*What this task involves:* Examine each line of the data. Copy the line if it includes the word "plus".

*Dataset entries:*
▬▬▬▬▬▬▬▬▬▬

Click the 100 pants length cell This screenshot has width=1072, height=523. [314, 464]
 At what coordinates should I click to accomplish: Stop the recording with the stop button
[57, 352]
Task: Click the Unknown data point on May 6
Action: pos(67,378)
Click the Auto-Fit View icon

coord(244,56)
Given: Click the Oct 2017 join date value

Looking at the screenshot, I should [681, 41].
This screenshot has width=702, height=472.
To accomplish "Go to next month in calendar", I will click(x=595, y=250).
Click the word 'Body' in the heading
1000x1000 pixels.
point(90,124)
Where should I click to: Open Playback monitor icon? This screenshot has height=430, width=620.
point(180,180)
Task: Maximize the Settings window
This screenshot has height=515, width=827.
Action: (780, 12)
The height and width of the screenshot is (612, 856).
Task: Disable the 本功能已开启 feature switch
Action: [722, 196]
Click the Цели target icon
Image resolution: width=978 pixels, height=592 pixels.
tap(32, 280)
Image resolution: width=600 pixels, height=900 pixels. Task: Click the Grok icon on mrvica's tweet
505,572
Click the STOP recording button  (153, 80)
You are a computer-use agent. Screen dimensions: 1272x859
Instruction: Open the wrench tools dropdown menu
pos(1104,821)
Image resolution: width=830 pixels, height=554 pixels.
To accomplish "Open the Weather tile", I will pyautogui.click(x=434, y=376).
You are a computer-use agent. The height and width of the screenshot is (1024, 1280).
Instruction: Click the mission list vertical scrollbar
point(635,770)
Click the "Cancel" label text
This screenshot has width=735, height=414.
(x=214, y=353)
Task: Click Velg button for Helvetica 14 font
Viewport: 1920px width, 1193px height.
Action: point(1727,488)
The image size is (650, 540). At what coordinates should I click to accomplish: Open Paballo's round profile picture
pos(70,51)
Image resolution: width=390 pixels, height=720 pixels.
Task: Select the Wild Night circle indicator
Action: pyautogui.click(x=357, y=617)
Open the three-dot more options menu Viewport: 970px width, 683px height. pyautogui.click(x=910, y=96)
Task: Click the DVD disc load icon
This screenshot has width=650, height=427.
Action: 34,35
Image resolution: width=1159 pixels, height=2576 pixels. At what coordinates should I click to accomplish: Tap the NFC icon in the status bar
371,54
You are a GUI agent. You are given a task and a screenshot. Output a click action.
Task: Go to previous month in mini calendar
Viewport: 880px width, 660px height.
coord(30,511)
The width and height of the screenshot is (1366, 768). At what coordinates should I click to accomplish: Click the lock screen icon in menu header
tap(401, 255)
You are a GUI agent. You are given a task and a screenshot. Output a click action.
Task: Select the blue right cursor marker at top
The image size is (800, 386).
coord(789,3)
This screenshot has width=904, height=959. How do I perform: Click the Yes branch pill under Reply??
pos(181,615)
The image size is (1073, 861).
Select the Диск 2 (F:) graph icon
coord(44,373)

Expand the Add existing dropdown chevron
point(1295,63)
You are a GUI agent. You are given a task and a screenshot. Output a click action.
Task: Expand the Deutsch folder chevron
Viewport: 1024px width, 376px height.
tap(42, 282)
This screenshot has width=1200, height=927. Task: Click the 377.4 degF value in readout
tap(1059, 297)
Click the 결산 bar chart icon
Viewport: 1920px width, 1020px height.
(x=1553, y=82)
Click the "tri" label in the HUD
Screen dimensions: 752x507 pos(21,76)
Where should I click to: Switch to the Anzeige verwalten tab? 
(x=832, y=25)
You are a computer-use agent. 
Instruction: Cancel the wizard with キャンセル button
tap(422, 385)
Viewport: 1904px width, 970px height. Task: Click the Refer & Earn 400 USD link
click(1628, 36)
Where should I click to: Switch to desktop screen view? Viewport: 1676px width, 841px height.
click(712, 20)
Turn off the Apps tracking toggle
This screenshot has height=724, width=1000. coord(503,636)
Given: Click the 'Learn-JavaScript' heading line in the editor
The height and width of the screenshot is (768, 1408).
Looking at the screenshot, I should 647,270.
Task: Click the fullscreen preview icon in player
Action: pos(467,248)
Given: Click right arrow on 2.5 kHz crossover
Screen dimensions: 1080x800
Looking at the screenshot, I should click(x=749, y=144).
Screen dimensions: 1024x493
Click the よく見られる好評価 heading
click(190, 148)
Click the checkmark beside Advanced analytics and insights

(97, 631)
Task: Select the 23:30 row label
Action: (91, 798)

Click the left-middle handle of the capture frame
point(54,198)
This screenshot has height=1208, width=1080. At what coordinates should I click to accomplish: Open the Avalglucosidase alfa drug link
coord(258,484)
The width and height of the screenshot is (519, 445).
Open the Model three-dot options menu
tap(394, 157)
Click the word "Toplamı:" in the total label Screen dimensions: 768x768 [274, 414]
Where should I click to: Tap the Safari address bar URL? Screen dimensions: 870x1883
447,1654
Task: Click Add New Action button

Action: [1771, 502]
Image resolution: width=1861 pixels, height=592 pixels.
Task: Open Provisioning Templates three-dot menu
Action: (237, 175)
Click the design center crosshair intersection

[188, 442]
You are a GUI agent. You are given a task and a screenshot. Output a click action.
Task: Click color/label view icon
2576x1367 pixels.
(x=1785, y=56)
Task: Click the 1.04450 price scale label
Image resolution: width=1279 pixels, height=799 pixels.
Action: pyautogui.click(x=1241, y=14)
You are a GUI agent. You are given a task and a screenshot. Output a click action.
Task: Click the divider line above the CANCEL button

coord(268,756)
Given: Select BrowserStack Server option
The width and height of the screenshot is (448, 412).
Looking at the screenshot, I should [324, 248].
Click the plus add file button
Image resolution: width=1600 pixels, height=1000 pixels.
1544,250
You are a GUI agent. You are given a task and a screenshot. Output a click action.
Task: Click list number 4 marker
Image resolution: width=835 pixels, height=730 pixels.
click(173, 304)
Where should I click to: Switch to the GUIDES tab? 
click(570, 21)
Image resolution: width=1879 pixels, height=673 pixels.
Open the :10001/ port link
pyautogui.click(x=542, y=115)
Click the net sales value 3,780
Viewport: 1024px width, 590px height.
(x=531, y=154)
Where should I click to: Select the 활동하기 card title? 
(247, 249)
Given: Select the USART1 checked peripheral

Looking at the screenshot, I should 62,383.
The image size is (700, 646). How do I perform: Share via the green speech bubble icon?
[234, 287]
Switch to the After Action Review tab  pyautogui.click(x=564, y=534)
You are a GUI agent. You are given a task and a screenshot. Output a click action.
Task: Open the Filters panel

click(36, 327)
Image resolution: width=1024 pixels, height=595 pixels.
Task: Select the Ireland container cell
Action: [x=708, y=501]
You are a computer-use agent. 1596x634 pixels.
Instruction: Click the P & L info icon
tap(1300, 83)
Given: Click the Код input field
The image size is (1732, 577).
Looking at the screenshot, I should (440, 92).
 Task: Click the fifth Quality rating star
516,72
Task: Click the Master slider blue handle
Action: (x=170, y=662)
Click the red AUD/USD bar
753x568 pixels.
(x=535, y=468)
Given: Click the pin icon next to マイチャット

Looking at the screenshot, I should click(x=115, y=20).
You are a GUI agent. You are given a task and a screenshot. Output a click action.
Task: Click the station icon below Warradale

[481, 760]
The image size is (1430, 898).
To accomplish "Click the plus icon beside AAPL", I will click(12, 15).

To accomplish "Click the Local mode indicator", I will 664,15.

▬▬▬▬▬▬▬▬▬▬

*Solution for this exercise:*
Click the plus add file button
To accomplish "Click the plus icon beside AAPL", I will click(12, 15).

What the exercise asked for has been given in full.